== Goal A ==
Retype word for word the two entries that follow the LinkedIn profile advice, leaving out the pictures.

Do not hide important keywords only in the Skills section. Recruiters want to see those skills connected to real work. Anyone can list “stakeholder management”. Not everyone can explain who the stakeholders were, what was at stake, and what outcome they influenced.
Weak Example
“Responsible for stakeholder management and project coordination.”
Good Example
“Coordinated cross functional project delivery with product, legal, finance, and regional operations teams, reducing approval delays and improving launch readiness across Singapore and Malaysia.”
The second version gives context. It shows the function, stakeholders, region, and business outcome. That is what makes a keyword believable.
Many LinkedIn profiles fail because the Experience section reads like a list of duties. Duties explain what you were supposed to do. Recruiters want to understand what you actually handled and achieved.
For each role, your Experience section should clarify:
Business context
Scope of responsibility
Stakeholders or teams supported
Key projects or achievements
Tools, systems, markets, or products used
Results where possible
You do not need to write a full essay for every job. But each role should have enough detail for a recruiter to assess relevance.
Weak Example
“Managed daily operations, supported team members, handled reports, and ensured smooth workflow.”
This sounds like effort, but it does not show scale or value.
Good Example
“Managed daily operations for a Singapore based customer support team handling B2B client escalations across APAC. Improved reporting visibility by consolidating weekly service metrics, allowing leadership to identify recurring delays and adjust resource planning.”
This tells me what kind of operations, which market, what audience, and what improvement was made.
In Singapore, employers often care about scope because many companies have lean teams. A candidate who handled regional responsibilities, senior stakeholders, transformation projects, or cross functional work may be more valuable than their job title suggests. But if your LinkedIn profile does not show that, recruiters may assume your role was smaller than it actually was.
That is painful, but common. Hiring does not reward hidden value. It rewards value that is clearly communicated.
One of the biggest LinkedIn mistakes is writing with too much confidence and too little evidence.
Phrases like “strategic leader”, “commercially minded”, “results oriented”, and “trusted advisor” are not automatically bad. The issue is that they need proof. Without proof, they sound like decoration.
Proof can come from:
Revenue growth
Cost savings
Process improvements
Team size
Market coverage
Project scale
Client portfolio
System implementation
Campaign performance
Hiring volume
Operational efficiency
Stakeholder seniority
Awards or recognition
Portfolio samples
Case studies
Not every role has numbers, and that is fine. I dislike the lazy advice that every bullet must have a metric. Some important work is qualitative, confidential, or difficult to measure neatly. But you still need evidence of scope and impact.
For example, a HR professional may not always be able to say they “improved engagement by 23 percent”. But they can say they supported restructuring conversations, coached managers through performance issues, or implemented a new onboarding process across multiple teams.
A legal, compliance, or risk candidate may not be able to share sensitive business outcomes. But they can describe regulatory environments, stakeholder groups, project types, and the level of judgement required.
Proof is not only numbers. Proof is specificity.

== Goal B ==
Extend the LinkedIn profile advice above, picking up right after its final sentence.

== Given records ==

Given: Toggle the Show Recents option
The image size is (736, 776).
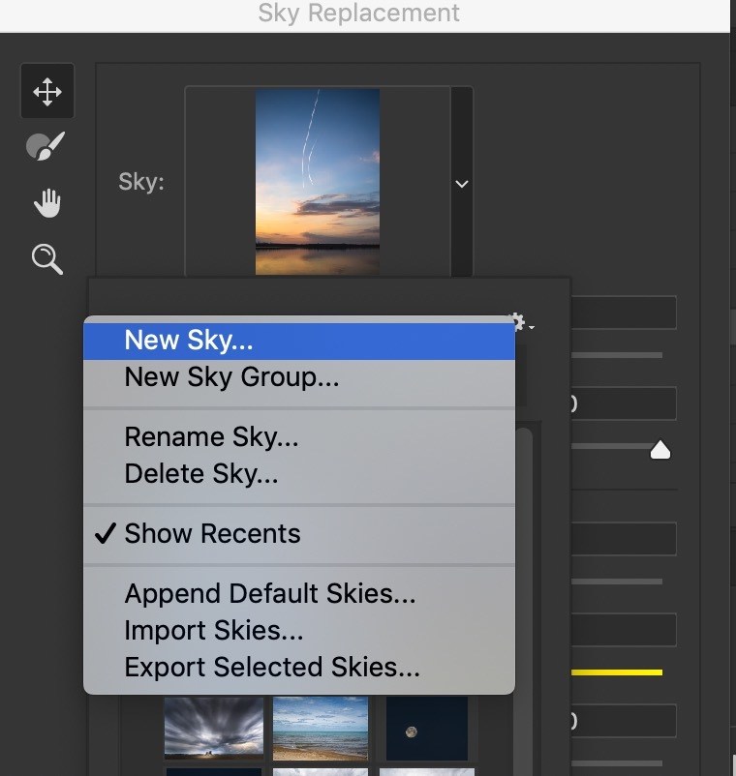Looking at the screenshot, I should pyautogui.click(x=212, y=534).
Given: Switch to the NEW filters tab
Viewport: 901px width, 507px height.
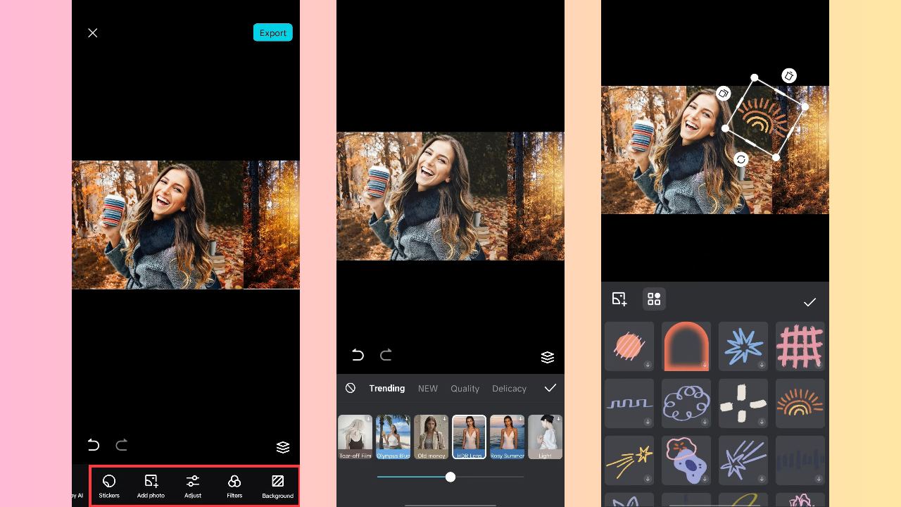Looking at the screenshot, I should click(428, 388).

== Response A ==
Given: Toggle the Show Recents option
The image size is (736, 776).
Looking at the screenshot, I should pyautogui.click(x=212, y=534).
Given: Switch to the NEW filters tab
Viewport: 901px width, 507px height.
Looking at the screenshot, I should click(428, 388).

== Response B ==
Weak Example
“Strong leadership and communication skills.”
Good Example
“Led weekly operating reviews with country managers across Singapore, Malaysia, and Indonesia, translating commercial performance gaps into action plans for sales, operations, and finance teams.”
This is much stronger because it shows who you worked with, what you discussed, and how your communication was used in a business setting.
The Featured section is underused by many Singapore professionals. When used properly, it can make your profile more credible, especially if your work can be demonstrated through visible output.
You can use the Featured section for:
Portfolio work
Published articles
Case studies
Media mentions
Speaking engagements
Certifications
Project summaries
Product launches
Presentations
Thought leadership posts
Work samples that do not breach confidentiality
This is especially useful for marketing, design, communications, product, tech, sales, consulting, training, employer branding, content, and leadership roles.
But do not upload random certificates just to fill space. A certificate only helps if it supports the role you want. Ten unrelated certificates can make your profile look noisy rather than impressive.
Here is how recruiters read the Featured section. We ask, “Does this support the candidate’s positioning?” If yes, it strengthens the profile. If no, it becomes clutter.
For example, if you are targeting a senior digital marketing role, a featured campaign case study, analytics dashboard screenshot with sensitive data removed, or article on growth strategy can help. If you feature a generic webinar attendance certificate from five years ago, it does very little.
The Featured section should not be a trophy cabinet. It should be evidence.
The Open To Work feature can help recruiters identify available candidates, but you need to use it thoughtfully.
There is nothing wrong with being open to work. People change jobs. Contracts end. Companies restructure. Hiring professionals understand this. The issue is not availability. The issue is positioning.
If your profile says “Open to any opportunity”, it may sound flexible to you, but it creates uncertainty for recruiters. In reality, recruiters are usually not looking for “anyone available”. They are looking for someone relevant.
A better approach is to be specific about your target roles, functions, industries, and locations.
Instead of saying:
Weak Example
“Open to any role in Singapore.”
Say:
Good Example
“Open to HR Business Partner, Talent Management, or People Operations roles in Singapore, with interest in regional or high growth environments.”
This gives recruiters a clear direction.
For career changers, the same principle applies. Do not over explain your transition emotionally. Explain the bridge.
Weak Example
“I am looking for a new challenge and hoping someone will give me a chance in digital marketing.”
Good Example
“Transitioning into digital marketing after building experience in content coordination, customer insights, campaign support, and social media reporting. Currently focused on SEO, paid media fundamentals, and analytics.”
This is more credible because it shows transferable skills and current effort. Hiring managers do not mind transitions as much as candidates think. They mind unclear transitions.
You do not need to post every day to have a strong LinkedIn profile. Please do not force yourself into becoming a workplace philosopher if that is not your personality. Singapore LinkedIn already has enough people turning basic office observations into life lessons.
But some activity helps.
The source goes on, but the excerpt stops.